Hon. Clint Bolick: Kate, why don't you start off on that one, too? I'll grab the next one.
Kate Hardiman: Sure. So, I would just say generally, even though parental choice is much different from when you started out, Nicole, as you mentioned, Professor Garnett, excuse me.
Prof. Nicole Stelle Garnett: You can call me Nicole, for now.
I can call Clint Clint, and he's a justice.
Prof. Nicole Stelle Garnett: Old habits die hard. Sorry.
Kate Hardiman: That's okay. It's certainly true that parental choice has expanded, but the truth of the matter is that most students still attend public schools. And whenever a new parental choice program is passed, it's either met by massive opposition or teachers' unions and usually is the subject of a lawsuit. So, as you said, we're really proceeding in fits and starts here even though this had kind of been the project of the last 20 or 30 years, to get these programs up and running. And there's also, unfortunately, a supply side issue, right? So there could be a parental choice program passed but we're seeing, unfortunately, massive numbers of Catholic schools close, especially in urban areas where they could easily be filled by students if there were to be a parental choice program. So that's another issue that we're facing right now.
Hon. Clint Black: And to add to that, I think this year I have taken to calling our state of education our "Katrina moment," because just like in New Orleans after Hurricane Katrina when the entire school system was wiped out, we're really having a moment of tremendous upheaval in our public schools. And people who have never questioned the current system are, not only questioning it, they're taking very significant action when it comes to their own kids.
And to bring it back to your question, Nicole, about school choice, although I have not been keeping tabs, I had dinner with the head of a school choice organization—a National school choice organization—recently, and he said that there is more legislation this year for school choice around the country than just about any other year, including in places that were simply not on the radar before, like West Virginia. And the ideas are just really burgeoning right now. Our proposal is to fund students rather than schools. And I think that that idea, through education savings accounts or other mechanisms, is really beginning to take hold and hopefully will progress because people see that parents need options.
Prof. Nicole Stelle Garnett: So I'd like to add -- follow up on your point, Clint, about the Katrina moment. I'm grateful that my kids -- I have two in college and two are still at home in Catholic schools. They're all going to class live, in person, under difficult conditions, but they're there and they're live. A lot of children are not, particularly the most disadvantaged kids that are getting left behind by large urban school systems that have not yet opened. They're having day care and they're hiring people to watch them in the classroom, but the teachers aren't there. And I think the moment, the Katrina moment that you mentioned is, after Hurricane Katrina in New Orleans, simply did not reopen its schools. It became, effectively, an entirely charter network of schools and every kid in New Orleans now in public schools and the charter school, and there also are vouchers in New Orleans. So we have options for all of those families.
And now I had one question about the number of kids in private -- moved from public schools to home schooling to private schools in part because of the live in-person instruction. How can we seize this Katrina moment to take advantage of it, to move, perhaps, from an education system that's focused on bricks and mortar and on the grown-ups in the buildings, and focus more on the families and the children? And what are the steps that need to be taken in order to get to a more child-centered education system?

Dataset extract:
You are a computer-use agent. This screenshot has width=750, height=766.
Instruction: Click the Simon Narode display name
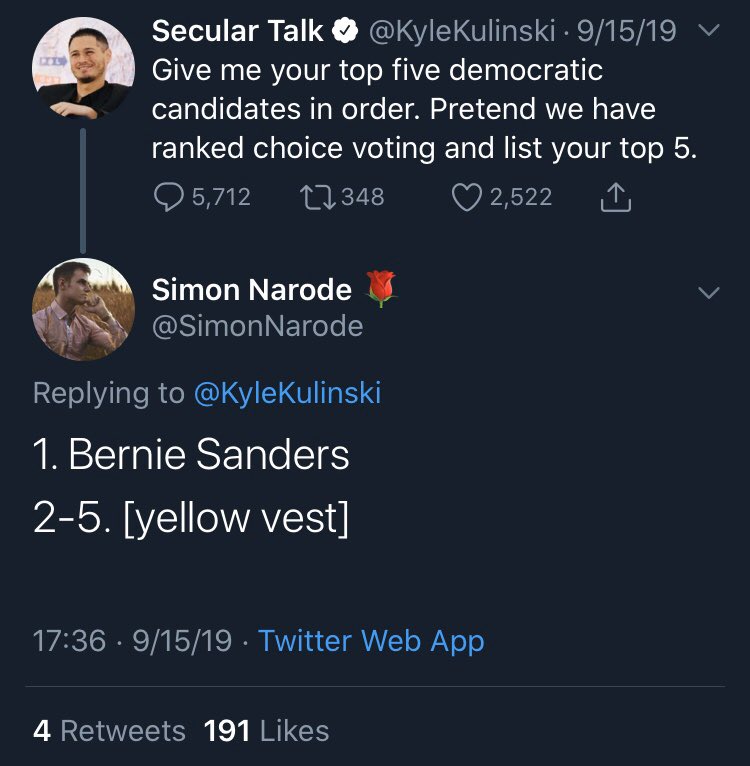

Exercise directions:
Please answer these questions from the discussion excerpt:
(a) What state is named as a place not on the radar before that now has school choice legislation?
(b) How many of Nicole Stelle Garnett's children are in college?
(c) According to Kate Hardiman, where especially are Catholic schools closing?
The lines come from a different source than the text.

Response below:
(a) West Virginia
(b) Two
(c) In urban areas